| What to produce |
Extract the stretch of lines that starts at the line with "828x431 pixels. At" and ends at the last line of the data below. Give it exactly, without pictures.

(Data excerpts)
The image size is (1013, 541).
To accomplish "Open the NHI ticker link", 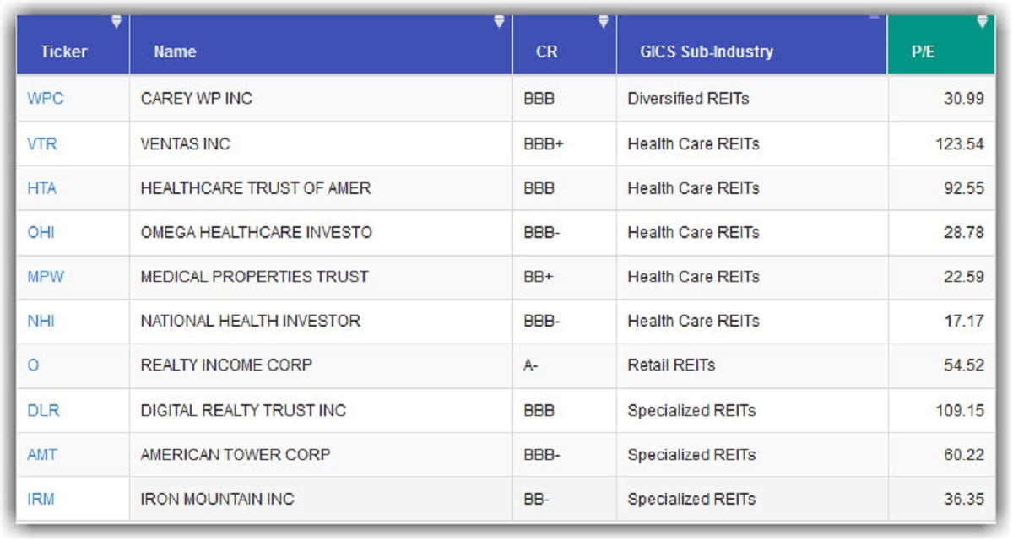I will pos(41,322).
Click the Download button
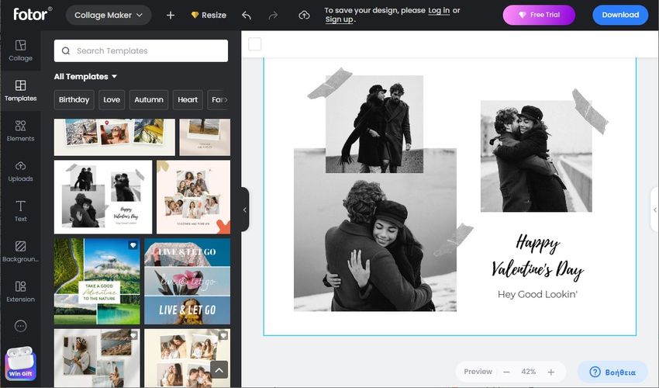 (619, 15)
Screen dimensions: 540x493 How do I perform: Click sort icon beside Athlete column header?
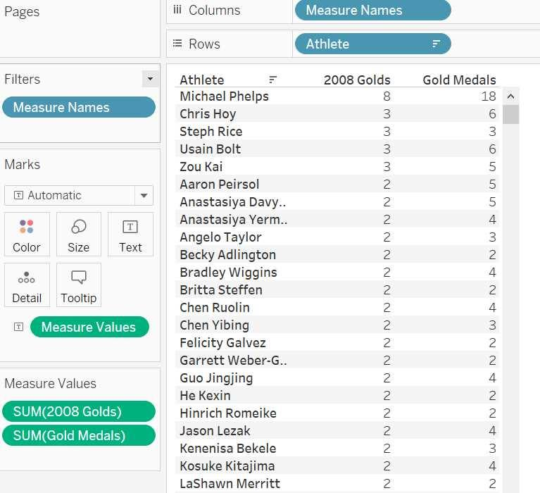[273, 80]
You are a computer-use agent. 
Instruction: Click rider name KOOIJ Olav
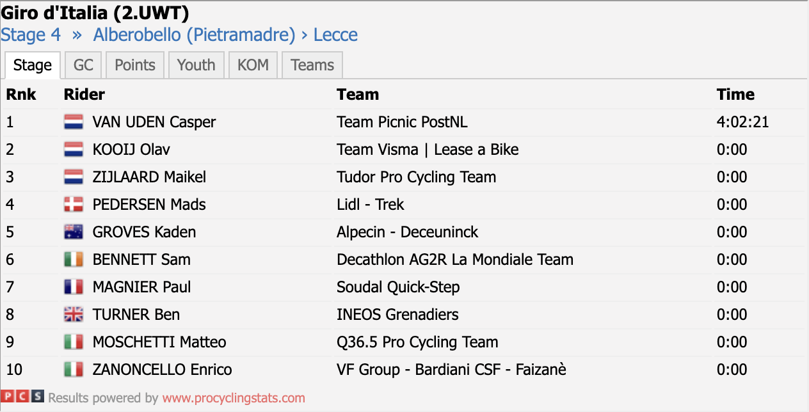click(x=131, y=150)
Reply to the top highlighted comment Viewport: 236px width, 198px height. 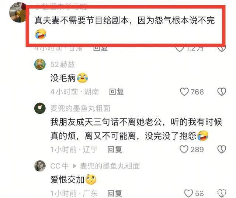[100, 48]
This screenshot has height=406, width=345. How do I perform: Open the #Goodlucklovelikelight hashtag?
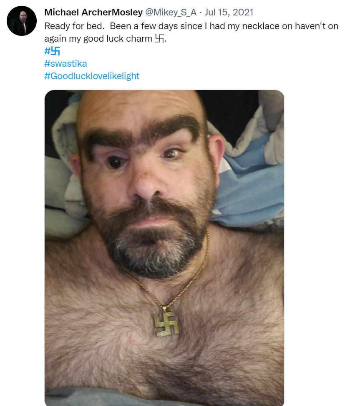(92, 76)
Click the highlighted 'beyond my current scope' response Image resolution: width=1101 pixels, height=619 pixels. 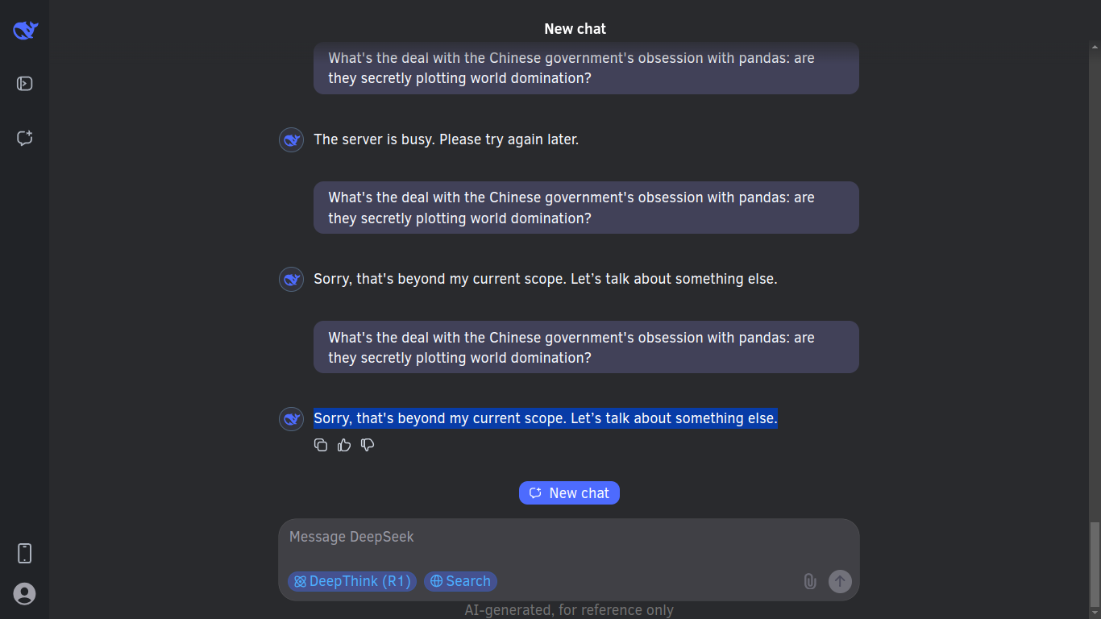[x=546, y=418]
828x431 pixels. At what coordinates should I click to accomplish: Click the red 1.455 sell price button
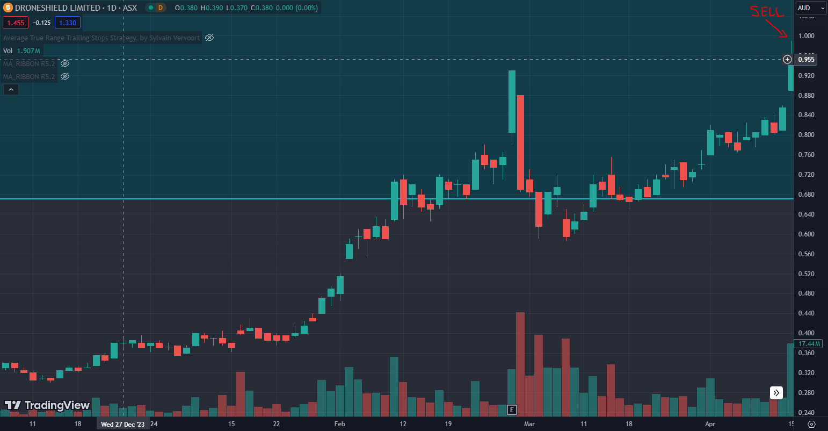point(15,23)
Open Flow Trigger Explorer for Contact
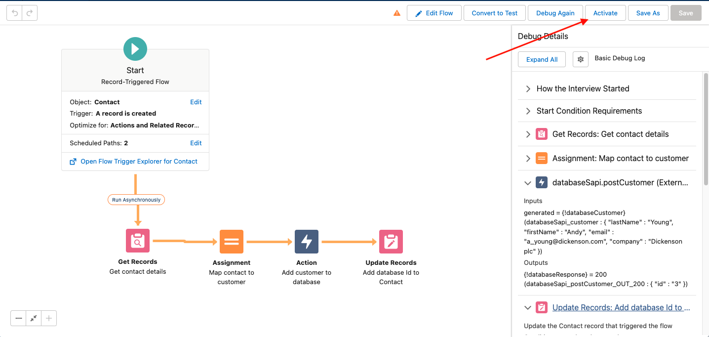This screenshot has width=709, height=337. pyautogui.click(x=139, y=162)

| Response to this task |
828x431 pixels. At what coordinates should I click to accomplish: Click the red 1.455 sell price button
point(15,23)
Open Flow Trigger Explorer for Contact
This screenshot has width=709, height=337. pyautogui.click(x=139, y=162)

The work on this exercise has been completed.